Tarsal tunnel syndrome

This disease is a nerve compression syndrome, affecting the Tibial Nerve (sural nerve) and its bifurcations.

The symptoms manifest themselves in the form of pain and paresthesia ("pins and needles", "burning"), which originate behind the medial malleolus and radiate into the inner sole area.

The cause of these problems is the narrowing of the under normal conditions already narrow passage of the tibial nerve behind the medial malleolus. The causes can be injuries (fractures, sprains of the ankle), overuse or foot deformities (flat feet).

Immediately triggered by swelling, inflammation and subsequent scarring in the area of the "bottleneck".

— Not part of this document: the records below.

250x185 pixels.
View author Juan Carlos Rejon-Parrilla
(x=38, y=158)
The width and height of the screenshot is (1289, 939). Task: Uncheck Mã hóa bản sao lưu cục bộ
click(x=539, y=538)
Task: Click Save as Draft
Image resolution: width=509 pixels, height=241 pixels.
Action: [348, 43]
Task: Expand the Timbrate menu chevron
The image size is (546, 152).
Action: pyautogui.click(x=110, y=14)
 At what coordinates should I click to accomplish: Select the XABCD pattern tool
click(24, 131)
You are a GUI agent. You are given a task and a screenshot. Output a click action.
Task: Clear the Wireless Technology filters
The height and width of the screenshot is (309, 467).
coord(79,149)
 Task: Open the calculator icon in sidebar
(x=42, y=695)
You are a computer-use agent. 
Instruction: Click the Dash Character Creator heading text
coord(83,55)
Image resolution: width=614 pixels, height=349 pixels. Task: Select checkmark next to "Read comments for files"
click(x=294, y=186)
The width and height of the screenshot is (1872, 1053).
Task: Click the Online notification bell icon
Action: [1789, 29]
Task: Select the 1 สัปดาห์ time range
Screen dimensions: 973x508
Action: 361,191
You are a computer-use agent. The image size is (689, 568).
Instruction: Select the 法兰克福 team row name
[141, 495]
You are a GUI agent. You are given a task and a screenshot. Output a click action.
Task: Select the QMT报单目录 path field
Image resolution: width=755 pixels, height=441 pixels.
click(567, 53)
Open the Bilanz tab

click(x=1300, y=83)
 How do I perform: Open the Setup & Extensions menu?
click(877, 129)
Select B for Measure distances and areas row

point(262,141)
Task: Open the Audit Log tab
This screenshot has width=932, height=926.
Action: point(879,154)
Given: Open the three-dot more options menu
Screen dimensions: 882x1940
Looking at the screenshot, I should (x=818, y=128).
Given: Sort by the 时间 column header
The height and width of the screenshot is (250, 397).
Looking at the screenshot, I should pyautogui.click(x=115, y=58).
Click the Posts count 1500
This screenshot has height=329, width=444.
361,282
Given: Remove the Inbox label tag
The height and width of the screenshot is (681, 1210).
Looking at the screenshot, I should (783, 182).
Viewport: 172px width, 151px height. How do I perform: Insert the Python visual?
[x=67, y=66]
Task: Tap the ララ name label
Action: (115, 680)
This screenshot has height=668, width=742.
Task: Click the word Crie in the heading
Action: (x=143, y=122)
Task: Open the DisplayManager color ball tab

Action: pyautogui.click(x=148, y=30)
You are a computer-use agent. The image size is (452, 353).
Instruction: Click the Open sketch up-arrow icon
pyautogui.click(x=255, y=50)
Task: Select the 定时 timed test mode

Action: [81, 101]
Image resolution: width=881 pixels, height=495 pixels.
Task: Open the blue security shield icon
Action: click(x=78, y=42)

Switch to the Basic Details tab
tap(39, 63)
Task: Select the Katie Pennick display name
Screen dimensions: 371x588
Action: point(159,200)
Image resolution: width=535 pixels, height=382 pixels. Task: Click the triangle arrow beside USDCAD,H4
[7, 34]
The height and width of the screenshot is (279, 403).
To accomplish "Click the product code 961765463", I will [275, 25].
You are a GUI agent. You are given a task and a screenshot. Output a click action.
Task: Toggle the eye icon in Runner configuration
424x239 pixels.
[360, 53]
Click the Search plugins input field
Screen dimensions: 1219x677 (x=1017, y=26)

Because the sensitive nerve can not escape, it is compressed by this mass and gets damaged. The diagnosis is confirmed by an electrical nerve testing.

Treatment principle

If conservative treatment (immobilization, infiltration, inserts, drugs) fail, then a surgical splitting of the constricting bands (transverse carpal ligament) and removal of the scarred cords is performed in the tarsal tunnel.

Aftercare

Getting up under full load is possible on the first postoperative day.

Ability to work, sports ability

Office work can be started on the third postoperative day. Sports and heavy physical work should be avoided for at least a month.

Results

About 75 percent of patients are pain-free and at least 20 percent have less symptoms. But you should try conservative therapy, although unfortunately it often does not lead to success in this case, at least for four weeks.

Complications

Rarely wound complications or infections occur.